Les grands courants radicalisés qui proposent des réponses globales (écologisme, féminisme, islamisme) sont excitants pour ceux qui s’y engagent mais dangereux pour notre futur. Ces idéologies rigides, globalisantes et à aspirations autoritaires ne sont pas réellement des réponses mais les relais d’un procès de civilisation.
Mémoire
Conséquence: les décisions prises aujourd’hui le sont plus dans l’émotion, la peur et la soumission à diverses doxa, qu’après épuisement de toutes les controverses. Dans la stratégie alarmiste l’urgence est une arme de destruction massive intellectuelle.
Rappelons-nous: nous sommes dans une ère interglaciaire, aux températures variables comme le montre l’image 5 (clic pour agrandir). Cette image montre que nous sortons à peine de la phase la plus fraîche de cette interglaciaire.
Entre l’an 800 et l’an 1000 la température moyenne avait augmenté de 1,7 degré. Pendant cet optimum médiéval la population a augmenté, la production vivrière aussi. Il n’y a pas eu d’effondrement.
Il y a 3’500 ans le pic de réchauffement a atteint environ 3° de plus qu’aujourd’hui. Il n’y a pourtant pas eu de Terre-étuve, pas de disparition massive d’espèces ni de catastrophe remarquable à part le volcanisme et la désertification encore inexpliquée du Sahara, précédemment boisé.

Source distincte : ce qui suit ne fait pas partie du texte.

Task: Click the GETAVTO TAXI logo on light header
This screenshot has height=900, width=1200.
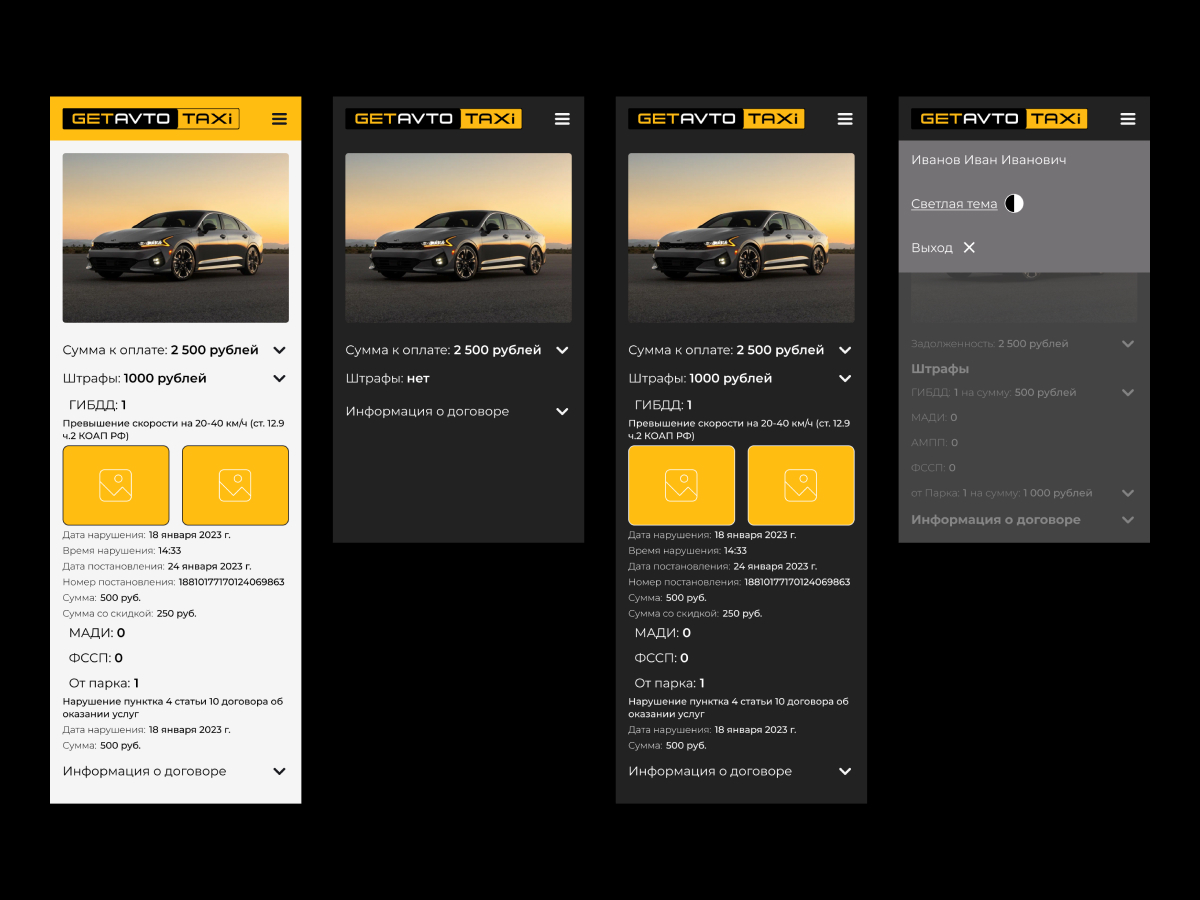Action: [151, 119]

Pour dire que les signes du grand collapse sont déjà visibles, l’article mentionne la canicule de 2018, des inondations, et les incendies de Californie entre autres. Or nous savons que cette canicule 2018 n’avait rien d’exceptionnel et que les incendies sont dus à un mauvais entretien des plantations et à des ressources en eau irrégulières et surexploitées, et cycliques. Le réchauffement n’y est pas pour grand chose. Quant aux inondations, notre période n’a rien d’exceptionnel.
Apocalyptiques, vous n’aurez pas ma peur.